WHAT IS EXPECTED: Only the stretch of the listing below that runs from the line with "Sort by the" through the line with "577x867 pixels. point(224,770)" is to be printed, exactly and with both ends.

GIVEN RECORDS:
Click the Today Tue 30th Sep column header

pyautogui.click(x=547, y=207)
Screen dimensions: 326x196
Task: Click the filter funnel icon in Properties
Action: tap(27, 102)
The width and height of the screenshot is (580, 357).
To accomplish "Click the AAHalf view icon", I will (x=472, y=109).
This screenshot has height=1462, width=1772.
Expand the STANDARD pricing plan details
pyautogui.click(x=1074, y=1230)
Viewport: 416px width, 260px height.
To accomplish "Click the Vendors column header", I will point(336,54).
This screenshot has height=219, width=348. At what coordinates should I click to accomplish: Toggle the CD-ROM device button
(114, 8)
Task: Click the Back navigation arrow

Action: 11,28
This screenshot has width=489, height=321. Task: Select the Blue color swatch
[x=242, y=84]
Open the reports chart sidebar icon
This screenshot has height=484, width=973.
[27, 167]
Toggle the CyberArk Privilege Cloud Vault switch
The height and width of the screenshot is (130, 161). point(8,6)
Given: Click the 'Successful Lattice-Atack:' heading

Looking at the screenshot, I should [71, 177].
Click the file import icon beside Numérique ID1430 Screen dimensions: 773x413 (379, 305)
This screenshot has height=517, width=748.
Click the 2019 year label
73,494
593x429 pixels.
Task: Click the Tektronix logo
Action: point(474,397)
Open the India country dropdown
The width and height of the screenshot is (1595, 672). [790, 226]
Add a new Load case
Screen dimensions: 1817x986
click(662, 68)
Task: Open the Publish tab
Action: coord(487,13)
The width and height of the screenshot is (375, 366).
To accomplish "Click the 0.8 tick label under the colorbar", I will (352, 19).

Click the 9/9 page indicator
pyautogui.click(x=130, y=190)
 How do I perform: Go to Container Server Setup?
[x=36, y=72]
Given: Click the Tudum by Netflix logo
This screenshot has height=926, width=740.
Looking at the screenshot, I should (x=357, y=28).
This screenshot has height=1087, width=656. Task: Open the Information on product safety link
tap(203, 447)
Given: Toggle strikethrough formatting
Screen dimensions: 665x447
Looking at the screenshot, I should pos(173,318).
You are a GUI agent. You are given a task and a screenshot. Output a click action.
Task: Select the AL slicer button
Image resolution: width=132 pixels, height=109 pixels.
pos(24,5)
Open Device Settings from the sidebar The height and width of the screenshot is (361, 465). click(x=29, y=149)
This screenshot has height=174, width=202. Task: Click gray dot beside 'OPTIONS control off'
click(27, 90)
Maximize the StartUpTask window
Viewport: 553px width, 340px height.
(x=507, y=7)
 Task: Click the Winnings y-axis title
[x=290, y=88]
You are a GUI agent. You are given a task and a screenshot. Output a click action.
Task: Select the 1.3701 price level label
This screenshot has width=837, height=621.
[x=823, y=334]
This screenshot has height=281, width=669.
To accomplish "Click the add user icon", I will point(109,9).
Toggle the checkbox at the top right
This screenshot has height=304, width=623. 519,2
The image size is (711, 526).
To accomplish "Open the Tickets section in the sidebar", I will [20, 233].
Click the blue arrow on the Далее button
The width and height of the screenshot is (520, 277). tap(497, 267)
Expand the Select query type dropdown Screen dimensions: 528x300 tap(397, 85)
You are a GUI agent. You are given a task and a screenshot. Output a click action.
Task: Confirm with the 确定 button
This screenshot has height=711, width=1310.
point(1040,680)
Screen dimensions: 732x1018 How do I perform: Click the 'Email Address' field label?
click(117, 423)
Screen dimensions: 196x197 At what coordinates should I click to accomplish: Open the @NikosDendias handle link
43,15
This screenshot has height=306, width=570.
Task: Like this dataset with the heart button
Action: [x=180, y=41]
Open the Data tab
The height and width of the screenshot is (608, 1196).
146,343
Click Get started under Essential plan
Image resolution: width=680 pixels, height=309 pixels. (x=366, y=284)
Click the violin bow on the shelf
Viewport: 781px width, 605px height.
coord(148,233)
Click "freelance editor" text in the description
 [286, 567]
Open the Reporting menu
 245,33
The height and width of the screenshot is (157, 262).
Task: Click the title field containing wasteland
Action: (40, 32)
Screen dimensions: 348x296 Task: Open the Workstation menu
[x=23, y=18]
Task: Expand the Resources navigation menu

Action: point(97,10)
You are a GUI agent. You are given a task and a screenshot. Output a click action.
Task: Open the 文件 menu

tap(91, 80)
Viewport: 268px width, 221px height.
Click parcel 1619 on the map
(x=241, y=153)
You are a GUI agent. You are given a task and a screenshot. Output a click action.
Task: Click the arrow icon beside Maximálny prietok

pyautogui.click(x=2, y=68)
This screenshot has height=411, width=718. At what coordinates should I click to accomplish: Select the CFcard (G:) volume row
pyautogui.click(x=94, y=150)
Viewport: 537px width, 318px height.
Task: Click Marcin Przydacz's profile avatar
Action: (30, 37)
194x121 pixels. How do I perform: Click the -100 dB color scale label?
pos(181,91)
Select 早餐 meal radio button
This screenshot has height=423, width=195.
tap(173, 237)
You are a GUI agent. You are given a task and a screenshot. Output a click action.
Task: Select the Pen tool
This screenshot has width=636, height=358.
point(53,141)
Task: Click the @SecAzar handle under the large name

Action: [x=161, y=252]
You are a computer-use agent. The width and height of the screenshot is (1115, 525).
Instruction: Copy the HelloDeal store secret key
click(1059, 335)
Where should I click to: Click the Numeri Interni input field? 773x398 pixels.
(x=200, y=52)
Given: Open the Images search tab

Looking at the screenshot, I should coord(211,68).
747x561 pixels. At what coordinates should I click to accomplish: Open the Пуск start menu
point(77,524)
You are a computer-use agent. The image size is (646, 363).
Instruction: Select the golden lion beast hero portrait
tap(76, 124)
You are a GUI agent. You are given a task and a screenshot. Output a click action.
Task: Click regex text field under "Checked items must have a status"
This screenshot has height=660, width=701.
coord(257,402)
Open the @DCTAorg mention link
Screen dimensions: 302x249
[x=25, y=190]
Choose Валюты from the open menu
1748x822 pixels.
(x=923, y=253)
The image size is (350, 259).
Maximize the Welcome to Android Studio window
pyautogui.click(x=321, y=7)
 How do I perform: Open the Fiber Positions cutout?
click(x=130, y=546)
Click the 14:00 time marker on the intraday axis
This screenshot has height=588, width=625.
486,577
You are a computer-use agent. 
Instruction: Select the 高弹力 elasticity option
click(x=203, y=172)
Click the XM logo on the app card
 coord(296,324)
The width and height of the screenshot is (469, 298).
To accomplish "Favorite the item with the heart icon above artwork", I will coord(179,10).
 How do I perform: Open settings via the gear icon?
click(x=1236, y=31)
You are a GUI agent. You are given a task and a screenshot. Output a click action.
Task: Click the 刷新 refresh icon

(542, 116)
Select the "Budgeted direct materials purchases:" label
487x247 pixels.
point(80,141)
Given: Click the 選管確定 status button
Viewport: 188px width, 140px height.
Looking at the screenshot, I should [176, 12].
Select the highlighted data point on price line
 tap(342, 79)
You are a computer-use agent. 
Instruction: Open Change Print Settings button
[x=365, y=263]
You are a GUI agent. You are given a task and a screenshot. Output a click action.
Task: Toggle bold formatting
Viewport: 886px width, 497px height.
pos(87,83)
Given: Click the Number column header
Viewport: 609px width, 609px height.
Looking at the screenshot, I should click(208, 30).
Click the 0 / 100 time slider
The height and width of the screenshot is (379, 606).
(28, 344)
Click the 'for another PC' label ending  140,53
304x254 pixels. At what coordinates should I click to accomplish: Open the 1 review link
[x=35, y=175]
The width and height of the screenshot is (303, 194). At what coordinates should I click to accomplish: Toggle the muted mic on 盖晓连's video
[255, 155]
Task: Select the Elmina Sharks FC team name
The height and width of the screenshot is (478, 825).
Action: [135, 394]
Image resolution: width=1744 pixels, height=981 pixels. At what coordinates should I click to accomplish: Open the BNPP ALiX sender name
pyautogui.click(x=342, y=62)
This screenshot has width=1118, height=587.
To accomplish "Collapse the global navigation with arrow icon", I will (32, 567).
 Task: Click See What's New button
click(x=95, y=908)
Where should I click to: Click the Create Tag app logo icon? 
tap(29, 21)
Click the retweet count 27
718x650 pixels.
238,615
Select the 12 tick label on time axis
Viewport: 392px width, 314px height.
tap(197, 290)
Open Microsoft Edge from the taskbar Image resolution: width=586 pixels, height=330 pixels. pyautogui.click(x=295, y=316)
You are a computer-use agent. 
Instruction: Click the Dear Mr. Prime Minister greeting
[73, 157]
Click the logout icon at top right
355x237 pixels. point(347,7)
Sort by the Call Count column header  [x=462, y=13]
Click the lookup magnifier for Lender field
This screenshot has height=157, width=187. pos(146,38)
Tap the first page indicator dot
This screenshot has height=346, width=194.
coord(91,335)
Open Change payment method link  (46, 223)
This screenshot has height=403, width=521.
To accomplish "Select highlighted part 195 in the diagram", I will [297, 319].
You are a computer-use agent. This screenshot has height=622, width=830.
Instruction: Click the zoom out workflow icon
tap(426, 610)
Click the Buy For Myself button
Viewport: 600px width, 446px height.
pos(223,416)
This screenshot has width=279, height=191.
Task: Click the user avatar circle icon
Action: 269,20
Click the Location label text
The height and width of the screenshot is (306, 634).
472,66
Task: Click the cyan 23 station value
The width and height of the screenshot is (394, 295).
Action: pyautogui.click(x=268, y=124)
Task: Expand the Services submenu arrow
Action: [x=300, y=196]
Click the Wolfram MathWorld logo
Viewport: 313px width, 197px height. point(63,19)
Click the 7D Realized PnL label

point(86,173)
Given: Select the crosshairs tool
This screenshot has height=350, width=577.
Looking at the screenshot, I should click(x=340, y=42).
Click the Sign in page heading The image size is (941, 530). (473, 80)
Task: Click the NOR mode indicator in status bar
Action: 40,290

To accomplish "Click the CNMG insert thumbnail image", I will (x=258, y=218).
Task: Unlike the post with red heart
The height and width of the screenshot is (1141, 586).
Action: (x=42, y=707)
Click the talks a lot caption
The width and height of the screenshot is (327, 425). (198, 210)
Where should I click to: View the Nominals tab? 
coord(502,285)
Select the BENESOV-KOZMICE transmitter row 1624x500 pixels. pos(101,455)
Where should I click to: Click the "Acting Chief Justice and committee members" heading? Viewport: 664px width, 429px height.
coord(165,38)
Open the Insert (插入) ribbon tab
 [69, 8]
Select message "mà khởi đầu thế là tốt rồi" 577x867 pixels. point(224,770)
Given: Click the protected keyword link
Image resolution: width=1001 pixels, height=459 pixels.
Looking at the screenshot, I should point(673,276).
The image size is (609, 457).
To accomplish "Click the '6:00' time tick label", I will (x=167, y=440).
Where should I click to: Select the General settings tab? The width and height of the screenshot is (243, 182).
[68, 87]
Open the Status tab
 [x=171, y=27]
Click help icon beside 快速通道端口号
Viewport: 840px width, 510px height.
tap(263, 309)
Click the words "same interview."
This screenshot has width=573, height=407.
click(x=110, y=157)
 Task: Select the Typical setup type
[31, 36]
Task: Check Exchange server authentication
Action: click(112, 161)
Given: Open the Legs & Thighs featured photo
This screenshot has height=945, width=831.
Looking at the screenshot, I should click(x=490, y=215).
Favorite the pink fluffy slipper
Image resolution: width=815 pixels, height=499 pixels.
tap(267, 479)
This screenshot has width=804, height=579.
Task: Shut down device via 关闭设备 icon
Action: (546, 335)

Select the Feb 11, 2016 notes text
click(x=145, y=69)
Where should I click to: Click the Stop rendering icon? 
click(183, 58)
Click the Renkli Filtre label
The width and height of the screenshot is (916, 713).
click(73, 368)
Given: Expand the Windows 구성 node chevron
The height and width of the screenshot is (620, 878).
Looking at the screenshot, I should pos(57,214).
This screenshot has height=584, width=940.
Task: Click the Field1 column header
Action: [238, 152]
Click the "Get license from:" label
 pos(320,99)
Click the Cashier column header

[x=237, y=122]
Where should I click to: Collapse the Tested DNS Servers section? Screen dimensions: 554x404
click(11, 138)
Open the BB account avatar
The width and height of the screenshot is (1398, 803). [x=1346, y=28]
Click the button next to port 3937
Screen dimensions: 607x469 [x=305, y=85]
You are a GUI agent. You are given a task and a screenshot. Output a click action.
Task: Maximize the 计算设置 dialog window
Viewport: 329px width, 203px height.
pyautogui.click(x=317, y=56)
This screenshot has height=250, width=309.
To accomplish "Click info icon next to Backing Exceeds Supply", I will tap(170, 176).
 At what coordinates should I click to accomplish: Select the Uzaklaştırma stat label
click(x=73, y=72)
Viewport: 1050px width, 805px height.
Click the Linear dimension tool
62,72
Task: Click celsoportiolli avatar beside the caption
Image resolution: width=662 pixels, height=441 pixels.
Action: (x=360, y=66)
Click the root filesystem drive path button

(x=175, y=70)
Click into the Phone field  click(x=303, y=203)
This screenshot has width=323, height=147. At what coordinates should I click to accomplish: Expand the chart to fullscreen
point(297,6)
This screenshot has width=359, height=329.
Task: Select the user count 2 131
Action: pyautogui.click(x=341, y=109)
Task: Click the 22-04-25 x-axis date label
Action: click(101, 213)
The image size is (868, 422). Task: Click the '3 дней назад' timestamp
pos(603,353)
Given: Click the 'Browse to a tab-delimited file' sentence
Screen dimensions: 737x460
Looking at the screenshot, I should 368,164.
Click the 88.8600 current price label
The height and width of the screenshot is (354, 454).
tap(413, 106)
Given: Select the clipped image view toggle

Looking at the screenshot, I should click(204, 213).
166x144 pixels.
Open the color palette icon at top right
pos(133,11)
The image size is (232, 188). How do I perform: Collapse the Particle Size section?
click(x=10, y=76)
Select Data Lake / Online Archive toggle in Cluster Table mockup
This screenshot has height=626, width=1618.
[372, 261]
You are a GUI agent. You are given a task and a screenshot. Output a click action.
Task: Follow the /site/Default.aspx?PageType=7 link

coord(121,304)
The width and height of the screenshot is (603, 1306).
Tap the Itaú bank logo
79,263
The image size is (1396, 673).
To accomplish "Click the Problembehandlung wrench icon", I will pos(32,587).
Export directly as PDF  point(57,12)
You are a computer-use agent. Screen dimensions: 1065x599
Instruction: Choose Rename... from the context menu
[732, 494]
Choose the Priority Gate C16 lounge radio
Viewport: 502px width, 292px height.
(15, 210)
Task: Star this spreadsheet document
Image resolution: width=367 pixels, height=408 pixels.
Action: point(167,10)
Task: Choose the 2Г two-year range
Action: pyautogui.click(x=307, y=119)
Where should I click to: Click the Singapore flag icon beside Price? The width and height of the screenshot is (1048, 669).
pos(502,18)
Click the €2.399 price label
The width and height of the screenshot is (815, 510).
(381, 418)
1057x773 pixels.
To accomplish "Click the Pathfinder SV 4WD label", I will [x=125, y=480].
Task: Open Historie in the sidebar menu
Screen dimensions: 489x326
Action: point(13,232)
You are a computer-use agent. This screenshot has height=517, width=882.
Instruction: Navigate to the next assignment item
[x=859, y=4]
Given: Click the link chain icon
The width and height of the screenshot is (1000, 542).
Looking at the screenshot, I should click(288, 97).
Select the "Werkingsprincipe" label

SOLUTION TO THIS PROBLEM:
Sort by the Call Count column header  [x=462, y=13]
Click the lookup magnifier for Lender field
This screenshot has height=157, width=187. pos(146,38)
Tap the first page indicator dot
This screenshot has height=346, width=194.
coord(91,335)
Open Change payment method link  (46, 223)
This screenshot has height=403, width=521.
To accomplish "Select highlighted part 195 in the diagram", I will [297, 319].
You are a computer-use agent. This screenshot has height=622, width=830.
Instruction: Click the zoom out workflow icon
tap(426, 610)
Click the Buy For Myself button
Viewport: 600px width, 446px height.
pos(223,416)
This screenshot has width=279, height=191.
Task: Click the user avatar circle icon
Action: 269,20
Click the Location label text
The height and width of the screenshot is (306, 634).
472,66
Task: Click the cyan 23 station value
The width and height of the screenshot is (394, 295).
Action: pyautogui.click(x=268, y=124)
Task: Expand the Services submenu arrow
Action: [x=300, y=196]
Click the Wolfram MathWorld logo
Viewport: 313px width, 197px height. point(63,19)
Click the 7D Realized PnL label

point(86,173)
Given: Select the crosshairs tool
This screenshot has height=350, width=577.
Looking at the screenshot, I should click(x=340, y=42).
Click the Sign in page heading The image size is (941, 530). (473, 80)
Task: Click the NOR mode indicator in status bar
Action: 40,290

To accomplish "Click the CNMG insert thumbnail image", I will (x=258, y=218).
Task: Unlike the post with red heart
The height and width of the screenshot is (1141, 586).
Action: (x=42, y=707)
Click the talks a lot caption
The width and height of the screenshot is (327, 425). (198, 210)
Where should I click to: View the Nominals tab? 
coord(502,285)
Select the BENESOV-KOZMICE transmitter row 1624x500 pixels. pos(101,455)
Where should I click to: Click the "Acting Chief Justice and committee members" heading? Viewport: 664px width, 429px height.
coord(165,38)
Open the Insert (插入) ribbon tab
 [69, 8]
Select message "mà khởi đầu thế là tốt rồi" 577x867 pixels. point(224,770)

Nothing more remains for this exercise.